Closed monerodude111 closed 6 years ago
Using the latest Tallow stable build from the homepage; Any advice how to fix this?
The chances I see taking place using a portable version shows:
Registry Key hkey_local_machine\system\ControlSet001\services Subkey WinDivert1.4 has been added Wednesday 3/28/2018 7:55:54 PM Change Auto-Accepted Wednesday 3/28/2018 7:55:59 PM Low-level Drivers and Services Registry Key hkey_local_machine\system\ControlSet001\services Subkey WinDivert1.4 has been deleted
The only fix I am aware of is to disable driver signature enforcement entirely by restarting windows; hitting f8 on boot and choosing the option to boot without driver enforcement, seems a bit extreme. Is it possible the latest Tallow pre-compiled package has been compromised?

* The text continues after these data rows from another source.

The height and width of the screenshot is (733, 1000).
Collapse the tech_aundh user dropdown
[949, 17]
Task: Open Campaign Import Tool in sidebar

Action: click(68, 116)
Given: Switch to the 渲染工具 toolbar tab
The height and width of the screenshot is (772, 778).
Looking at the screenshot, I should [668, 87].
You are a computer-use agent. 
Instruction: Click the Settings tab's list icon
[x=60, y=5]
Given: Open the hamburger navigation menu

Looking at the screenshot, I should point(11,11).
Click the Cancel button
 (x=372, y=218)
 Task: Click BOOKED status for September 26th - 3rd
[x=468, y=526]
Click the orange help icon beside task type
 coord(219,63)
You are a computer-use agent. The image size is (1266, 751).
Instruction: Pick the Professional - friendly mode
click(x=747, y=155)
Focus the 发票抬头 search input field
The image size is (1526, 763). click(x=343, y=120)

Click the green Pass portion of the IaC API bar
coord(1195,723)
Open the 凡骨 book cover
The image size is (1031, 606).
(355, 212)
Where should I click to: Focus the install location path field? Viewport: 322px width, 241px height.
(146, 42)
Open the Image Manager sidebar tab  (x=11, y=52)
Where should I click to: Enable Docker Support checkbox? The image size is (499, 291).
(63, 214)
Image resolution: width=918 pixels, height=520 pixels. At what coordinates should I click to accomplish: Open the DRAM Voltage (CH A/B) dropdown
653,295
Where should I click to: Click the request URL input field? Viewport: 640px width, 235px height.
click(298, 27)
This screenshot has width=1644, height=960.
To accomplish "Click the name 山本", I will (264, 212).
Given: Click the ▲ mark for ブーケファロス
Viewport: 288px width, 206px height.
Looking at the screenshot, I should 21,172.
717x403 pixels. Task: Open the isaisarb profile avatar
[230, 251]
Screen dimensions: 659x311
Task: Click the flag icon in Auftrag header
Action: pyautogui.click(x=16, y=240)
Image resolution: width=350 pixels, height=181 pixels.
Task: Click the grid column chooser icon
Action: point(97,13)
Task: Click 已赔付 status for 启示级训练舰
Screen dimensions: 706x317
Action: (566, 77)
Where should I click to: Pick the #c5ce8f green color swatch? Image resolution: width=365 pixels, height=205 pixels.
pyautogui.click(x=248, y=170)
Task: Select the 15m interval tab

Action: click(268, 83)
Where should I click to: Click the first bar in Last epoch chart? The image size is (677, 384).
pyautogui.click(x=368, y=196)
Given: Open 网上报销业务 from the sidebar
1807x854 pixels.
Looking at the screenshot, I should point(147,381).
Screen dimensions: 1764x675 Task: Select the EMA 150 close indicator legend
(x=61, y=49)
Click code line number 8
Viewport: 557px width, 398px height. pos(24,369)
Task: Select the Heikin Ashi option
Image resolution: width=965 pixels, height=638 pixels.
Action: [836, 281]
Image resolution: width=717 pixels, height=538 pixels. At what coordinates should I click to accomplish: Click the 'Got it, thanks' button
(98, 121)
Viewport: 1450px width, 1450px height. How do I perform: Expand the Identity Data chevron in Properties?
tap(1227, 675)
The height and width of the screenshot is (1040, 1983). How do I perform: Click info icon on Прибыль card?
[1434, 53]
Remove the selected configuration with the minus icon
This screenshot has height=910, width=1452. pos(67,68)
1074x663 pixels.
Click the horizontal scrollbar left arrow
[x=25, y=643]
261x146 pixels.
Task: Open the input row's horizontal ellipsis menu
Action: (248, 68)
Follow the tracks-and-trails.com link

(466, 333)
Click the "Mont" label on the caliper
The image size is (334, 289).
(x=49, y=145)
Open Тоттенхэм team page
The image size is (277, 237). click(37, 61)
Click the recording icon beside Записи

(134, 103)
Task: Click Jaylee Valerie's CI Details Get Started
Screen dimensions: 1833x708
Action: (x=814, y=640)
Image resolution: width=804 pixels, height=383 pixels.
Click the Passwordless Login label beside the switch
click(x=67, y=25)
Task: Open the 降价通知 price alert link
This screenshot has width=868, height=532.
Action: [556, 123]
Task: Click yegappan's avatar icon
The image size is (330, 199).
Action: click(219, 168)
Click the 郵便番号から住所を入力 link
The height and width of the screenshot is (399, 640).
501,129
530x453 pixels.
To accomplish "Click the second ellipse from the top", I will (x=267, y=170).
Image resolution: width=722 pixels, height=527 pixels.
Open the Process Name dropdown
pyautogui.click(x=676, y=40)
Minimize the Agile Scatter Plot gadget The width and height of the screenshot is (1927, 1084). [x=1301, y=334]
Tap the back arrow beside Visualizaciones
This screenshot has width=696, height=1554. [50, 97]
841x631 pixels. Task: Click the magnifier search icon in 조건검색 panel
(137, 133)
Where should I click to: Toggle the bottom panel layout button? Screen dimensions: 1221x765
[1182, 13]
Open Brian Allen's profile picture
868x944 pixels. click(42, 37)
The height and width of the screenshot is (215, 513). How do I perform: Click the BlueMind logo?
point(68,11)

For security I am using only malwarebytes anti-exploit and windows defender.
I am connected to VPN on OpenVPN at the moment as well.
Tor Hashes verified; virus total is clean.
First check that the following Windows 7 patch has been applied: https://docs.microsoft.com/en-us/security-updates/SecurityAdvisories/2015/3033929
If it still does not work, then replace the WinDivert32.sys
/WinDivert64.sys
files with the alternative versions extracted from here: https://github.com/basil00/Divert/releases/download/v1.4.0-rc/WinDivert-1.4.0-rc-A-MINGW.zip
I have had a couple of reports that replacing the drivers will sometimes work.
it works by changing the files you said
Thanks for the feedback. I'll make a new release with the "A" version of the drivers in due course.
New version with the alternative drivers is now available here: https://github.com/basil00/TorWall/releases
Confirmed its working!
"Failed to open WinDivert filter: Windows cannot verify the digital signature for this file. A recent hardware or software change might have installed a file that is signed incorrectly or damaged, or that might be malicious software from an unknown source."